Problem:
Copy every record exactly, with nothing left out.
::: Dataset excerpts :::
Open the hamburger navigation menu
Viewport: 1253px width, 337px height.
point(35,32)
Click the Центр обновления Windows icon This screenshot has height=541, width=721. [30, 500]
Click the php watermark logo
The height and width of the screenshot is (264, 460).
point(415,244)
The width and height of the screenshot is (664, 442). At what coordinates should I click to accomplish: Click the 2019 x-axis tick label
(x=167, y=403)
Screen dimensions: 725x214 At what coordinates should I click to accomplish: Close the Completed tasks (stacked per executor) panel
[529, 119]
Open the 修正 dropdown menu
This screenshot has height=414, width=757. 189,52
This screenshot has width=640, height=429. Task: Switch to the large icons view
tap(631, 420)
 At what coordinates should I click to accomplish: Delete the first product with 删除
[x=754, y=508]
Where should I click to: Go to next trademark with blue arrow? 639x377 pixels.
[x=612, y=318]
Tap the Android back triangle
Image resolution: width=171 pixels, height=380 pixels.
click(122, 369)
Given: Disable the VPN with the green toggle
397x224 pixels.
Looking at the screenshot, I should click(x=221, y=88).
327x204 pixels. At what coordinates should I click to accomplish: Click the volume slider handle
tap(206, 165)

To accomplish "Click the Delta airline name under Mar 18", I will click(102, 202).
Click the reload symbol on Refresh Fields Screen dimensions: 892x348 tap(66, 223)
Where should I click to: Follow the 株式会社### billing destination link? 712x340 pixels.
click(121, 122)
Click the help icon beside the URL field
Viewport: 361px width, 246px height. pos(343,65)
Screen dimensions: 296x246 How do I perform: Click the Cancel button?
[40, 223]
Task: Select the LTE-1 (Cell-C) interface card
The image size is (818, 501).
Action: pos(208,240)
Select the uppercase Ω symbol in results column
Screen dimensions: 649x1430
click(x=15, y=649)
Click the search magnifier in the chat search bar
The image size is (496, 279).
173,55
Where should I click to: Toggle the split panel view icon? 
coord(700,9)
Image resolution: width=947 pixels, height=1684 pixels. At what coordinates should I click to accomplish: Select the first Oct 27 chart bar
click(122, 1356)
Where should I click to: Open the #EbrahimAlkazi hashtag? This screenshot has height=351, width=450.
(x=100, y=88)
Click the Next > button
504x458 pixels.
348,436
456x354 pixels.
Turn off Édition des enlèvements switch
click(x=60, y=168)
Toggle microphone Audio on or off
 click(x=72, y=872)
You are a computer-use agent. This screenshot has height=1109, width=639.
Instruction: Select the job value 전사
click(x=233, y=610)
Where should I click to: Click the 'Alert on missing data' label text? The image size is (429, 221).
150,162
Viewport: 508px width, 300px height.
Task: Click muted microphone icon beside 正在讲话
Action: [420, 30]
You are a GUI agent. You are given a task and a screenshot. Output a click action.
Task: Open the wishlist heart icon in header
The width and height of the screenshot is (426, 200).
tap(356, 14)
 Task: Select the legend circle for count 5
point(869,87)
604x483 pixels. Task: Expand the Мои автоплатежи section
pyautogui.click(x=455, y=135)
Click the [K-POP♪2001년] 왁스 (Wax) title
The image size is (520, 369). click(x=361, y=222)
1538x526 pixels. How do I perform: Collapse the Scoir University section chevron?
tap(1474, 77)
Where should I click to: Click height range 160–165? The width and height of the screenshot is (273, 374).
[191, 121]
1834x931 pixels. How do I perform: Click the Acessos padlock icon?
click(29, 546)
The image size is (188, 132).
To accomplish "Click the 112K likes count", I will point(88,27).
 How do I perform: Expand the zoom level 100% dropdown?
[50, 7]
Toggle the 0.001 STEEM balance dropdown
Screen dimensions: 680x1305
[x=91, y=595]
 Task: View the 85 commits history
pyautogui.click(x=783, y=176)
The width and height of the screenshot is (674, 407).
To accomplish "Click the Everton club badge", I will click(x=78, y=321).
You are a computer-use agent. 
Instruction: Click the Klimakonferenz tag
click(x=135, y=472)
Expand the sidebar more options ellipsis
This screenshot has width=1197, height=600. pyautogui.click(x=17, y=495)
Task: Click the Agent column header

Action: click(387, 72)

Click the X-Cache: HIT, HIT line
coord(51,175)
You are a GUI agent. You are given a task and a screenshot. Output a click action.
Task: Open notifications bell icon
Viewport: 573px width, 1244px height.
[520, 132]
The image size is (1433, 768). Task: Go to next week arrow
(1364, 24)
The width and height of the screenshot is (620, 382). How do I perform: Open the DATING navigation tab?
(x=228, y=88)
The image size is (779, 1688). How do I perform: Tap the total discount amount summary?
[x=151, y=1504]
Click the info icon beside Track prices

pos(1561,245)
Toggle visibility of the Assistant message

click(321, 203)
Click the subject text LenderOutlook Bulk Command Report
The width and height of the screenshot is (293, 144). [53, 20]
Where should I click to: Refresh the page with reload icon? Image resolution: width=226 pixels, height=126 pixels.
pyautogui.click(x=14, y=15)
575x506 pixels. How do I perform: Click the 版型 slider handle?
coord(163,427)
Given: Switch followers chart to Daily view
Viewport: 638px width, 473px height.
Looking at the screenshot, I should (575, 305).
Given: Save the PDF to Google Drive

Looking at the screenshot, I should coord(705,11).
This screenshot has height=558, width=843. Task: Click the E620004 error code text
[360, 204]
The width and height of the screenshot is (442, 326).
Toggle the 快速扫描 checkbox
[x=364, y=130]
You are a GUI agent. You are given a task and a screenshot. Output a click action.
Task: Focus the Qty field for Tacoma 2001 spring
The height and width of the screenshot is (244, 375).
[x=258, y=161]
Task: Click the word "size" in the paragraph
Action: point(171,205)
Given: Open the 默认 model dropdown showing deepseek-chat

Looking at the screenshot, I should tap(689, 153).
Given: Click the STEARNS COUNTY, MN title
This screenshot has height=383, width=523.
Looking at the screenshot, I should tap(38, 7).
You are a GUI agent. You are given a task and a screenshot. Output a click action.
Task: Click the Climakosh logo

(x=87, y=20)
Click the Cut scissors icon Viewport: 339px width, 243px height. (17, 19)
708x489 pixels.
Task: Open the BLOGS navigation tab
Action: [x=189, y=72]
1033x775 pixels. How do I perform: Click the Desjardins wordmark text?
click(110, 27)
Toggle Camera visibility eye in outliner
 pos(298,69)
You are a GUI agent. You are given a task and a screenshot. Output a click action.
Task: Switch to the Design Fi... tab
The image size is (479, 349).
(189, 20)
:::
Output below:
Open the hamburger navigation menu
Viewport: 1253px width, 337px height.
point(35,32)
Click the Центр обновления Windows icon This screenshot has height=541, width=721. [30, 500]
Click the php watermark logo
The height and width of the screenshot is (264, 460).
point(415,244)
The width and height of the screenshot is (664, 442). At what coordinates should I click to accomplish: Click the 2019 x-axis tick label
(x=167, y=403)
Screen dimensions: 725x214 At what coordinates should I click to accomplish: Close the Completed tasks (stacked per executor) panel
[529, 119]
Open the 修正 dropdown menu
This screenshot has height=414, width=757. 189,52
This screenshot has width=640, height=429. Task: Switch to the large icons view
tap(631, 420)
 At what coordinates should I click to accomplish: Delete the first product with 删除
[x=754, y=508]
Where should I click to: Go to next trademark with blue arrow? 639x377 pixels.
[x=612, y=318]
Tap the Android back triangle
Image resolution: width=171 pixels, height=380 pixels.
click(122, 369)
Given: Disable the VPN with the green toggle
397x224 pixels.
Looking at the screenshot, I should click(x=221, y=88).
327x204 pixels. At what coordinates should I click to accomplish: Click the volume slider handle
tap(206, 165)

To accomplish "Click the Delta airline name under Mar 18", I will click(102, 202).
Click the reload symbol on Refresh Fields Screen dimensions: 892x348 tap(66, 223)
Where should I click to: Follow the 株式会社### billing destination link? 712x340 pixels.
click(121, 122)
Click the help icon beside the URL field
Viewport: 361px width, 246px height. pos(343,65)
Screen dimensions: 296x246 How do I perform: Click the Cancel button?
[40, 223]
Task: Select the LTE-1 (Cell-C) interface card
The image size is (818, 501).
Action: pos(208,240)
Select the uppercase Ω symbol in results column
Screen dimensions: 649x1430
click(x=15, y=649)
Click the search magnifier in the chat search bar
The image size is (496, 279).
173,55
Where should I click to: Toggle the split panel view icon? 
coord(700,9)
Image resolution: width=947 pixels, height=1684 pixels. At what coordinates should I click to accomplish: Select the first Oct 27 chart bar
click(122, 1356)
Where should I click to: Open the #EbrahimAlkazi hashtag? This screenshot has height=351, width=450.
(x=100, y=88)
Click the Next > button
504x458 pixels.
348,436
456x354 pixels.
Turn off Édition des enlèvements switch
click(x=60, y=168)
Toggle microphone Audio on or off
 click(x=72, y=872)
You are a computer-use agent. This screenshot has height=1109, width=639.
Instruction: Select the job value 전사
click(x=233, y=610)
Where should I click to: Click the 'Alert on missing data' label text? The image size is (429, 221).
150,162
Viewport: 508px width, 300px height.
Task: Click muted microphone icon beside 正在讲话
Action: [420, 30]
You are a GUI agent. You are given a task and a screenshot. Output a click action.
Task: Open the wishlist heart icon in header
The width and height of the screenshot is (426, 200).
tap(356, 14)
 Task: Select the legend circle for count 5
point(869,87)
604x483 pixels. Task: Expand the Мои автоплатежи section
pyautogui.click(x=455, y=135)
Click the [K-POP♪2001년] 왁스 (Wax) title
The image size is (520, 369). click(x=361, y=222)
1538x526 pixels. How do I perform: Collapse the Scoir University section chevron?
tap(1474, 77)
Where should I click to: Click height range 160–165? The width and height of the screenshot is (273, 374).
[191, 121]
1834x931 pixels. How do I perform: Click the Acessos padlock icon?
click(29, 546)
The image size is (188, 132).
To accomplish "Click the 112K likes count", I will point(88,27).
 How do I perform: Expand the zoom level 100% dropdown?
[50, 7]
Toggle the 0.001 STEEM balance dropdown
Screen dimensions: 680x1305
[x=91, y=595]
 Task: View the 85 commits history
pyautogui.click(x=783, y=176)
The width and height of the screenshot is (674, 407).
To accomplish "Click the Everton club badge", I will click(x=78, y=321).
You are a computer-use agent. 
Instruction: Click the Klimakonferenz tag
click(x=135, y=472)
Expand the sidebar more options ellipsis
This screenshot has width=1197, height=600. pyautogui.click(x=17, y=495)
Task: Click the Agent column header

Action: click(387, 72)

Click the X-Cache: HIT, HIT line
coord(51,175)
You are a GUI agent. You are given a task and a screenshot. Output a click action.
Task: Open notifications bell icon
Viewport: 573px width, 1244px height.
[520, 132]
The image size is (1433, 768). Task: Go to next week arrow
(1364, 24)
The width and height of the screenshot is (620, 382). How do I perform: Open the DATING navigation tab?
(x=228, y=88)
The image size is (779, 1688). How do I perform: Tap the total discount amount summary?
[x=151, y=1504]
Click the info icon beside Track prices

pos(1561,245)
Toggle visibility of the Assistant message

click(321, 203)
Click the subject text LenderOutlook Bulk Command Report
The width and height of the screenshot is (293, 144). [53, 20]
Where should I click to: Refresh the page with reload icon? Image resolution: width=226 pixels, height=126 pixels.
pyautogui.click(x=14, y=15)
575x506 pixels. How do I perform: Click the 版型 slider handle?
coord(163,427)
Given: Switch followers chart to Daily view
Viewport: 638px width, 473px height.
Looking at the screenshot, I should (575, 305).
Given: Save the PDF to Google Drive

Looking at the screenshot, I should coord(705,11).
This screenshot has height=558, width=843. Task: Click the E620004 error code text
[360, 204]
The width and height of the screenshot is (442, 326).
Toggle the 快速扫描 checkbox
[x=364, y=130]
You are a GUI agent. You are given a task and a screenshot. Output a click action.
Task: Focus the Qty field for Tacoma 2001 spring
The height and width of the screenshot is (244, 375).
[x=258, y=161]
Task: Click the word "size" in the paragraph
Action: point(171,205)
Given: Open the 默认 model dropdown showing deepseek-chat

Looking at the screenshot, I should tap(689, 153).
Given: Click the STEARNS COUNTY, MN title
This screenshot has height=383, width=523.
Looking at the screenshot, I should tap(38, 7).
You are a GUI agent. You are given a task and a screenshot. Output a click action.
Task: Click the Climakosh logo

(x=87, y=20)
Click the Cut scissors icon Viewport: 339px width, 243px height. (17, 19)
708x489 pixels.
Task: Open the BLOGS navigation tab
Action: [x=189, y=72]
1033x775 pixels. How do I perform: Click the Desjardins wordmark text?
click(110, 27)
Toggle Camera visibility eye in outliner
 pos(298,69)
You are a GUI agent. You are given a task and a screenshot. Output a click action.
Task: Switch to the Design Fi... tab
The image size is (479, 349).
(189, 20)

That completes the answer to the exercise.